Task details - Copy the passage below on 3-MCPD contaminants in refined edible oils word for word, in full.

Source passage -
________

The EFSA report sheds new light on levels for contaminants known to be present in all refined vegetable oils. Edible oil producers know that their success depends on consumers’ trust that the oils they buy are healthy and safe. Awareness of this issue is imperative.
The science of food and related areas of research continues to improve our understanding of food ingredients and their impact on health. While the EFSA report may prompt alternative production of safe and high-quality foods, it is important to note that EFSA did not recommend dietary changes based on its findings.
Further, while the report specifically called out palm oil, yet commented on edible oils that also contain 3-MCPD, it is important to note that the palm oil industry has already voluntarily launched initiatives to reduce the levels of these contaminants and to mitigate the risks. At this juncture, it is also interesting to note that as the food industry continues to reduce trans-fatty acids, palm oil appears to provide desirable physical and chemical properties, and thus potentially assume a greater role in the U.S. as a trans fatty acid replacement.
3-MCPD esters are produced as artifacts during the processing and refining of all edible oils including palm oil. Their removal from the final refined oil is dependent upon the efficiency of the deodorization process. This is the last step of refining in which unwanted constituents are removed. 3-MCPDs have been detected in all edible oils and fats but relatively higher levels have been reported in palm oil (~2.9 ppm).
At issue: 3-MCPD has an established Tolerable Daily Intake (TDI) of 2 ug/kg body weight. This TDI level is also supported by the FAO/WHO Expert Committee on Food Additives. Thus, the esters of 3-MCPD are of toxicological concern for humans, yet some reports indicate 3-MCPD are of low risk. Several regulatory agencies and health authorities call for monitoring 3-MCPD levels in the food supply, and recommend a reduction or elimination of 3-MCPD and related cholorpropanols from the food supply.

________

Information -

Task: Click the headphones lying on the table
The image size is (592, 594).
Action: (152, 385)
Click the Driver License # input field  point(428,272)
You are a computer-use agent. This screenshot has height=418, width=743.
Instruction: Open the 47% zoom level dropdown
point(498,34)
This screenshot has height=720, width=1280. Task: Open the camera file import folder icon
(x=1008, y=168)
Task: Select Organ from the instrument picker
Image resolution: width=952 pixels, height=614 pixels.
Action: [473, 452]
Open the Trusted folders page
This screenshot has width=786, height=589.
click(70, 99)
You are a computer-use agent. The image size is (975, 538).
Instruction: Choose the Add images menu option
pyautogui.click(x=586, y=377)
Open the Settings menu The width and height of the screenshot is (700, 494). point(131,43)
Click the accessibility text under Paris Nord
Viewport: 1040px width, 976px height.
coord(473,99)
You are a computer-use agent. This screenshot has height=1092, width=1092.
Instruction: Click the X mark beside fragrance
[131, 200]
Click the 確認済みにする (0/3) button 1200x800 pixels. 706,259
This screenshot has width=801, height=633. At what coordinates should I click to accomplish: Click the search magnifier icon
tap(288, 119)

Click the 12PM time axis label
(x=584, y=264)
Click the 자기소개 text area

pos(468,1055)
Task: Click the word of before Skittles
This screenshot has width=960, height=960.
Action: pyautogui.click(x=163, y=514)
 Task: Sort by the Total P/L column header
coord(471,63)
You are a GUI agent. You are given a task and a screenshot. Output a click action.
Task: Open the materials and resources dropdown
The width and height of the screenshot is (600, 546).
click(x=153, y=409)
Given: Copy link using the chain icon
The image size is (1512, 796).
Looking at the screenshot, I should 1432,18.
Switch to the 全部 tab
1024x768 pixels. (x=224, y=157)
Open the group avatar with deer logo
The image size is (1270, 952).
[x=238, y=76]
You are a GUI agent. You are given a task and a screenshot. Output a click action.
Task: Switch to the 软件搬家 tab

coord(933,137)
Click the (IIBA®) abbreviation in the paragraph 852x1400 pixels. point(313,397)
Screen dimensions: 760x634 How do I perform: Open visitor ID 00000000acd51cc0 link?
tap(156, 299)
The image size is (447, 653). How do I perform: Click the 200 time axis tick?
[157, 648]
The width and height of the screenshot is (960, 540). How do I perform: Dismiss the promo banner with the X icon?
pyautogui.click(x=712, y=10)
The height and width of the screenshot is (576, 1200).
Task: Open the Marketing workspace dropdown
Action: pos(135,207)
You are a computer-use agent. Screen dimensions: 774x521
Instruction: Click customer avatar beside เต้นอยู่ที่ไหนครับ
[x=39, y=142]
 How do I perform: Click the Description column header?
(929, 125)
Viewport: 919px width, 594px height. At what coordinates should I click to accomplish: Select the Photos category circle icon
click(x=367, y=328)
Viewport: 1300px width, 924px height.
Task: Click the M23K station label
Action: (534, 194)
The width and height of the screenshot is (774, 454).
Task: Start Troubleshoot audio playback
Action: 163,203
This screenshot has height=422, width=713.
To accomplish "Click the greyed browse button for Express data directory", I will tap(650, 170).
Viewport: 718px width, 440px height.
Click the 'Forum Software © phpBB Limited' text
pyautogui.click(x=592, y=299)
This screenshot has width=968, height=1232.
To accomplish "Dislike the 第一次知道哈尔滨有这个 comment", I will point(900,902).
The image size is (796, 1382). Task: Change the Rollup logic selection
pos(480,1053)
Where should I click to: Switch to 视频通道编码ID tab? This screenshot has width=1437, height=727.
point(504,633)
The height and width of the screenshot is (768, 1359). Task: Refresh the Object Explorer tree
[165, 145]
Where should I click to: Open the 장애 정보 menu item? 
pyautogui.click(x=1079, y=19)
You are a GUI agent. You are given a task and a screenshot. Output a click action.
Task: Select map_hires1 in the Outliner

________

Task solution -
The EFSA report sheds new light on levels for contaminants known to be present in all refined vegetable oils. Edible oil producers know that their success depends on consumers’ trust that the oils they buy are healthy and safe. Awareness of this issue is imperative.
The science of food and related areas of research continues to improve our understanding of food ingredients and their impact on health. While the EFSA report may prompt alternative production of safe and high-quality foods, it is important to note that EFSA did not recommend dietary changes based on its findings.
Further, while the report specifically called out palm oil, yet commented on edible oils that also contain 3-MCPD, it is important to note that the palm oil industry has already voluntarily launched initiatives to reduce the levels of these contaminants and to mitigate the risks. At this juncture, it is also interesting to note that as the food industry continues to reduce trans-fatty acids, palm oil appears to provide desirable physical and chemical properties, and thus potentially assume a greater role in the U.S. as a trans fatty acid replacement.
3-MCPD esters are produced as artifacts during the processing and refining of all edible oils including palm oil. Their removal from the final refined oil is dependent upon the efficiency of the deodorization process. This is the last step of refining in which unwanted constituents are removed. 3-MCPDs have been detected in all edible oils and fats but relatively higher levels have been reported in palm oil (~2.9 ppm).
At issue: 3-MCPD has an established Tolerable Daily Intake (TDI) of 2 ug/kg body weight. This TDI level is also supported by the FAO/WHO Expert Committee on Food Additives. Thus, the esters of 3-MCPD are of toxicological concern for humans, yet some reports indicate 3-MCPD are of low risk. Several regulatory agencies and health authorities call for monitoring 3-MCPD levels in the food supply, and recommend a reduction or elimination of 3-MCPD and related cholorpropanols from the food supply.